Alternative Models for Postsecondary Education
Program Manager: Jon Franklin
Date: June 15, 2020

Incubator Descriptor:

Reinventing the Intersection of Postsecondary Education, Workforce Development, and Lifelong Learning

Industry analysts, educators, and employers increasingly agree that a four-year college degree can be an insufficient or inefficient indicator of a person’s readiness to contribute to the workplace. Alternatives to traditional postsecondary pathways are emerging (bootcamps, accelerated apprenticeships, micro-credentialing, hybrid colleges, etc.), but little is known about their value as a proxy for job readiness and the ability to engage in future learning. Building new postsecondary pathways that reduce under-employment or unemployment while instilling a passion for lifelong learning in students of all ages holds the potential to redefine the role of education in society.

We seek to foster a cross-industry conversation about existing and emerging alternatives to two- and four-year college degrees. Traditional colleges and universities, education entrepreneurs, private businesses, and nonprofits are invited to join as we explore what is necessary to generate new learning opportunities that are student-focused, financially sustainable, and reflect the 21st century workplace.
+ + + + + + +
# Instructions:
1. Duplicate the passage of the incubator descriptor between "We seek to foster" and "21st century workplace.", inclusive.
2. According to the incubator descriptor, why could building new postsecondary pathways be significant? Answer in one to three sentences.
+ + + + + + +
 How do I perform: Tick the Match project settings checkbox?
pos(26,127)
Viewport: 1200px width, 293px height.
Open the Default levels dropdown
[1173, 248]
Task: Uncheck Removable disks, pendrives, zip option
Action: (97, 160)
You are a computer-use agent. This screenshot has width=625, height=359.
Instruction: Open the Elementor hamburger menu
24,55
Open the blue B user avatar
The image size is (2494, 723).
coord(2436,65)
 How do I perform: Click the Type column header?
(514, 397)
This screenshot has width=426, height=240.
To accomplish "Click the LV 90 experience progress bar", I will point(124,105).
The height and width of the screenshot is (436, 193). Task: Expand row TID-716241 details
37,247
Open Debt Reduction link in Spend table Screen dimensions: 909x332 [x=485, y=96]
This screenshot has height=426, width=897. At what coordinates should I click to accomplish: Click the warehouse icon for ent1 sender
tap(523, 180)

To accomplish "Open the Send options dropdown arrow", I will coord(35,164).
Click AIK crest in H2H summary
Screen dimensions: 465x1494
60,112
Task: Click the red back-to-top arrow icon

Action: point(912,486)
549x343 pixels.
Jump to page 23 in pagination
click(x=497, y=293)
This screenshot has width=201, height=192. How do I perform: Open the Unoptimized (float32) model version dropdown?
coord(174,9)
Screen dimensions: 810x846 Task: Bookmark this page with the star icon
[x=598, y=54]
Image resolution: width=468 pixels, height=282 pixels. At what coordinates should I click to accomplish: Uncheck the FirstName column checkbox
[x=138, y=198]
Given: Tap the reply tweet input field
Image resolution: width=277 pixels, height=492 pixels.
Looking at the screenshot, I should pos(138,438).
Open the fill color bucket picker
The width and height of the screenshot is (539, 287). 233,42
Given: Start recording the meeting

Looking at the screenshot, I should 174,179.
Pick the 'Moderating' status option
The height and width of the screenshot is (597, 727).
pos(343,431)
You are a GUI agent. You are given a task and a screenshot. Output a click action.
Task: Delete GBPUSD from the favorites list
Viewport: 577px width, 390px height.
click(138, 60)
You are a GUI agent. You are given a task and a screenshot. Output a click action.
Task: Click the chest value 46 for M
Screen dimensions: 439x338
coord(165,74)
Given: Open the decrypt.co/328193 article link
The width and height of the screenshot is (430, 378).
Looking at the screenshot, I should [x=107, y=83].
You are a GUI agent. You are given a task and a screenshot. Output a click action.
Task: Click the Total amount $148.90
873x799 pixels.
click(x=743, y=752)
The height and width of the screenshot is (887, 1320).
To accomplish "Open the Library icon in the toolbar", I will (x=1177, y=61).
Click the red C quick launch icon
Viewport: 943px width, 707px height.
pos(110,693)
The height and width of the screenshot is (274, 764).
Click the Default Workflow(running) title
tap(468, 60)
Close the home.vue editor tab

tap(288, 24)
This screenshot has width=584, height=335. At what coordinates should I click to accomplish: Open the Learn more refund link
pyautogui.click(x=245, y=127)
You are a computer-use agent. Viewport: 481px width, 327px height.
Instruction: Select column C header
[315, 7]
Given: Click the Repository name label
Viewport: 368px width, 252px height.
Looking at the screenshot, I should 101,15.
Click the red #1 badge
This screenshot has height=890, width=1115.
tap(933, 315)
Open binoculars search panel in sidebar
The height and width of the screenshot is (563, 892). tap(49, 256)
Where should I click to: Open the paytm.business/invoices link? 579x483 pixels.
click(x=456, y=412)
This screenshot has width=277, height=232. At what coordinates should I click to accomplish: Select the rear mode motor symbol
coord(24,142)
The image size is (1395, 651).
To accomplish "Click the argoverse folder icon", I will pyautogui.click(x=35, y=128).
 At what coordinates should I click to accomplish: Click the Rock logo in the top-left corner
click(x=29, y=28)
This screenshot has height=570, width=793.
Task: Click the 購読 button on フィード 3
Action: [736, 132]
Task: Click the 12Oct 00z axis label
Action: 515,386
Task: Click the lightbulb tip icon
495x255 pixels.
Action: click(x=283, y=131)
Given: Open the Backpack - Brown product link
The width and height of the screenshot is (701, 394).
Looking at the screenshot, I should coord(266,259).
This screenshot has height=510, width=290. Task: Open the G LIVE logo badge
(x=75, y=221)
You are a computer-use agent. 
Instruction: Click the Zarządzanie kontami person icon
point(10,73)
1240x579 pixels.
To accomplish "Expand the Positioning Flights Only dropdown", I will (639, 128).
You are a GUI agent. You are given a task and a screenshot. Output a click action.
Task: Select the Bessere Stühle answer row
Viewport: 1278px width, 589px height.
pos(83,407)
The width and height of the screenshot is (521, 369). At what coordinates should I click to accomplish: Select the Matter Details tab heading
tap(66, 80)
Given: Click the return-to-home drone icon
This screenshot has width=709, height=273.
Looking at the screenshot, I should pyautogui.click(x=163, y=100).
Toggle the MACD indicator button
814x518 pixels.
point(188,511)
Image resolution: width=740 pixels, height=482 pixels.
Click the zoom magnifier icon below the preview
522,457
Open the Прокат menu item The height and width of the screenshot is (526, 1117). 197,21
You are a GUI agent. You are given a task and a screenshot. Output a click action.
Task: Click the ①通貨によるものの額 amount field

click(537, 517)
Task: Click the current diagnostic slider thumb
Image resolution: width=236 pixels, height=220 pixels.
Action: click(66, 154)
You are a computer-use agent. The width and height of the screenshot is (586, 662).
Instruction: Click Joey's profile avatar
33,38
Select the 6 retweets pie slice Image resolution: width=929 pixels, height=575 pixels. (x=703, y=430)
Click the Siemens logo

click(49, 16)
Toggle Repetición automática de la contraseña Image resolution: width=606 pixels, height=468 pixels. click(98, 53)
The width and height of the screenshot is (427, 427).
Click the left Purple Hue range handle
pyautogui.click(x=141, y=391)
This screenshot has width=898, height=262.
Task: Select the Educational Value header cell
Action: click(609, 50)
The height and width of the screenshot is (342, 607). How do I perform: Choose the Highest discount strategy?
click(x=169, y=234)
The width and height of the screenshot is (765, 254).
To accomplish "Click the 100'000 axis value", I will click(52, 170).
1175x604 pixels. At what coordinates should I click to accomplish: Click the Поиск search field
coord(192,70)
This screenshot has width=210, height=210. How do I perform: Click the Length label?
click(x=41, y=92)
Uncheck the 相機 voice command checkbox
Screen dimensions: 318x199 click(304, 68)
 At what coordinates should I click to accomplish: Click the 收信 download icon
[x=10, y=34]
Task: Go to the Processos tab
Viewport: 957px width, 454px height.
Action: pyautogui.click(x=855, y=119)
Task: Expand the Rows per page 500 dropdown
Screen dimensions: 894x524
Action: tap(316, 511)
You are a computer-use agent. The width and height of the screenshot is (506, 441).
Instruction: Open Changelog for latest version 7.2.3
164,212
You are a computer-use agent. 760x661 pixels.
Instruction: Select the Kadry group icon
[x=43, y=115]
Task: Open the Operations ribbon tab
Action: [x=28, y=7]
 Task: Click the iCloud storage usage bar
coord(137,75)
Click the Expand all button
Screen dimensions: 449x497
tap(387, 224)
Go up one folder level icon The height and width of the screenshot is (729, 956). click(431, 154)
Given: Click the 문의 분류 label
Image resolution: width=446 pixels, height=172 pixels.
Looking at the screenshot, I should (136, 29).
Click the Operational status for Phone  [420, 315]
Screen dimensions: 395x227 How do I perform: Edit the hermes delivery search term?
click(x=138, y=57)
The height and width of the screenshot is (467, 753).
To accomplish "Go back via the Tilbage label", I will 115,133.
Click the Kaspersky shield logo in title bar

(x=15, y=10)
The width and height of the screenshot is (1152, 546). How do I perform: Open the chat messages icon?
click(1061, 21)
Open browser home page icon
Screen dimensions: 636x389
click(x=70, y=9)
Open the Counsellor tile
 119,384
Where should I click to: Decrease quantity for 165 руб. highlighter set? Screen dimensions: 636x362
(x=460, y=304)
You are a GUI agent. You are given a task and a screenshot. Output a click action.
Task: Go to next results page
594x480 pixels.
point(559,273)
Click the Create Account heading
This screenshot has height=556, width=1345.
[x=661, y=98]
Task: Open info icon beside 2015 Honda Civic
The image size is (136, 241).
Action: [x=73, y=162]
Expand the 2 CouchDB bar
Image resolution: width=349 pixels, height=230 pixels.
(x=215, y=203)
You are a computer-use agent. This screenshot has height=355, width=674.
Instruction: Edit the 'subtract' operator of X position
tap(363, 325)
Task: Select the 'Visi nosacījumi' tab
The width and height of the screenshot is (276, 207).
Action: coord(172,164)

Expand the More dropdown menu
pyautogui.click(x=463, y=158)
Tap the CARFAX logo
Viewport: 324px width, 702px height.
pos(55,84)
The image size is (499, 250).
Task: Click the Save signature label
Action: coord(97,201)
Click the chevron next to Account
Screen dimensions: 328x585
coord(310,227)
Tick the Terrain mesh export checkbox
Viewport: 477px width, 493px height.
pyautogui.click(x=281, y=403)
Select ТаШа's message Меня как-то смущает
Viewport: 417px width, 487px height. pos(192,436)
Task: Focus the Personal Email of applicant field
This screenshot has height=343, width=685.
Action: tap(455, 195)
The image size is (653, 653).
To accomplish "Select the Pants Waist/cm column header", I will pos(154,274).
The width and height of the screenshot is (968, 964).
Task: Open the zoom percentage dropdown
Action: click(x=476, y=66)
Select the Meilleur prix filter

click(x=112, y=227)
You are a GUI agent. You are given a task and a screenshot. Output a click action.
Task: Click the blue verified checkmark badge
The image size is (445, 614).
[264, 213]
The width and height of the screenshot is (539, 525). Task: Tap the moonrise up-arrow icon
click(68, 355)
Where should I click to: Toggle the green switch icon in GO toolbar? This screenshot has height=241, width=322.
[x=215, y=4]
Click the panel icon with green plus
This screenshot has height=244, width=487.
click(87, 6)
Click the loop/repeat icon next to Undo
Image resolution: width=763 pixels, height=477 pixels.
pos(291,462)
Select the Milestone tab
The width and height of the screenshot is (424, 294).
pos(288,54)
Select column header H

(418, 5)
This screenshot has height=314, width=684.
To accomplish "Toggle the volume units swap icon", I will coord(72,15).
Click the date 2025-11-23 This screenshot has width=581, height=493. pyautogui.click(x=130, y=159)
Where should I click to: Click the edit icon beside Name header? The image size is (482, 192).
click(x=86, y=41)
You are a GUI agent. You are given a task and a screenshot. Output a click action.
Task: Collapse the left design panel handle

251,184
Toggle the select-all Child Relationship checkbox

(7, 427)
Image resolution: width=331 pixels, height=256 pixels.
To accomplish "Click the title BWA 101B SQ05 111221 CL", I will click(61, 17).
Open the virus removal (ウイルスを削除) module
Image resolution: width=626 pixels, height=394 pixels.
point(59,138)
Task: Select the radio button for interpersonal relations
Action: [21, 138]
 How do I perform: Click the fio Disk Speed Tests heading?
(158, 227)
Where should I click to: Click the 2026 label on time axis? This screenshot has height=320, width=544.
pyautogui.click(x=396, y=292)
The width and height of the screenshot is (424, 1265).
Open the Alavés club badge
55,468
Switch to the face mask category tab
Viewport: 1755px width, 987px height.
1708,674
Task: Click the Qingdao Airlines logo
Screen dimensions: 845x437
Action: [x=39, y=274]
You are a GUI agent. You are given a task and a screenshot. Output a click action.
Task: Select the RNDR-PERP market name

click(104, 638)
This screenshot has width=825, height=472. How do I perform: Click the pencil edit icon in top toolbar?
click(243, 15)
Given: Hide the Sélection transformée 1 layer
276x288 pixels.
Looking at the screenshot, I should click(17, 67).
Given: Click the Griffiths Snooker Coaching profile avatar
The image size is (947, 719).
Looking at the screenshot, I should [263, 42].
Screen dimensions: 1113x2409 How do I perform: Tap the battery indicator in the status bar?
+ + + + + + +
# Answers to this exercise:
1.
We seek to foster a cross-industry conversation about existing and emerging alternatives to two- and four-year college degrees. Traditional colleges and universities, education entrepreneurs, private businesses, and nonprofits are invited to join as we explore what is necessary to generate new learning opportunities that are student-focused, financially sustainable, and reflect the 21st century workplace.

2. New postsecondary pathways that reduce under-employment or unemployment while instilling a passion for lifelong learning in students of all ages hold the potential to redefine the role of education in society.